» **Ausgangstext**:
- - -

Wohlfahrtsgewinne bei Tempo 120 deutlich höher als bislang angenommen

Ende April ist eine peer-reviewed Studie von Gössling et al erschienen, die eine Kosten-Nutzen-Analyse (KNA) für die Maßnahme Tempo 130 als generelle Höchstgeschwindigkeit durchführt (Gössling 2023).

Nachdem alle Faktoren in die KNA eingeflossen sind, kommen die Autoren zu dem Schluss, dass ein Tempolimit von 130 auf deutschen Autobahnen zu Wohlfahrtsgewinnen von mindestens 950 Millionen Euro pro Jahr führt.

Wichtig ist hierbei der Hinweis auf das Wort „mindestens“. So schreiben die Autoren selbst, dass sie bei den Annahmen extrem konservativ vorgegangen sind und die 950 Millionen Euro als untere Grenze zu verstehen sind.

- - -

» **Übungsdaten**:

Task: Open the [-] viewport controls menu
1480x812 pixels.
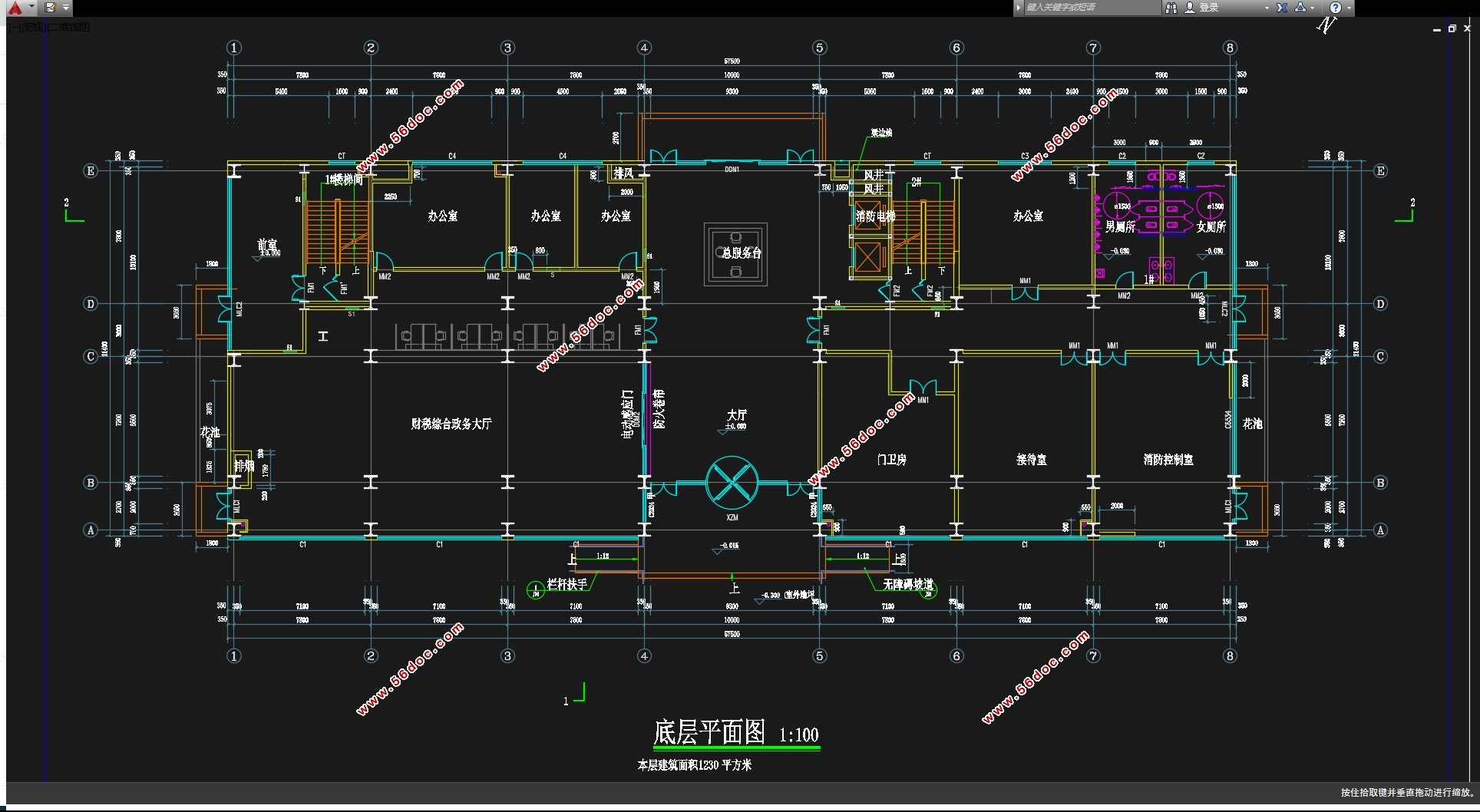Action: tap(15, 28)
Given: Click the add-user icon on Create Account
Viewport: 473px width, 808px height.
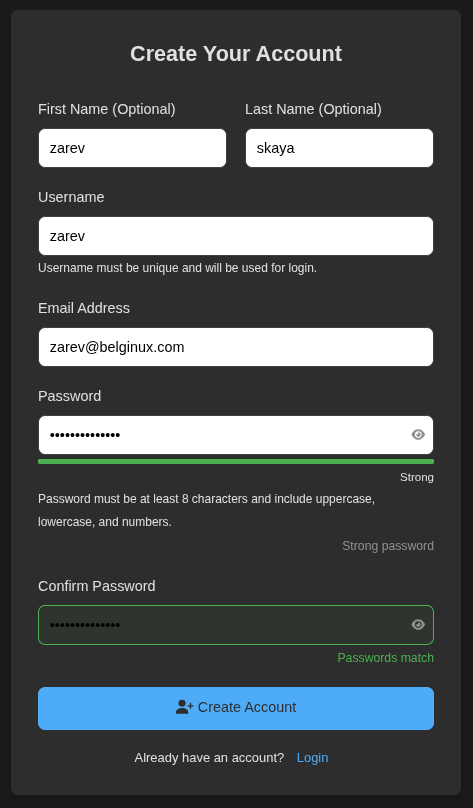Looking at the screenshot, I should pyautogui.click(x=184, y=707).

- - -

» **Zu erledigen**:
- a) Übersetze diesen Satz aus dem Text zum Tempolimit ins Englische: „Nachdem alle Faktoren in die KNA eingeflossen sind, kommen die Autoren zu dem Schluss, dass ein Tempolimit von 130 auf deutschen Autobahnen zu Wohlfahrtsgewinnen von mindestens 950 Millionen Euro pro Jahr führt.“
- b) Welche Wohlfahrtsgewinne pro Jahr ergibt die Studie laut dem Text zum Tempolimit mindestens für Tempo 130?

» **Lösungen**:
- a) After all factors have been incorporated into the CBA, the authors conclude that a speed limit of 130 on German autobahns leads to welfare gains of at least 950 million euros per year.

- b) Mindestens 950 Millionen Euro pro Jahr.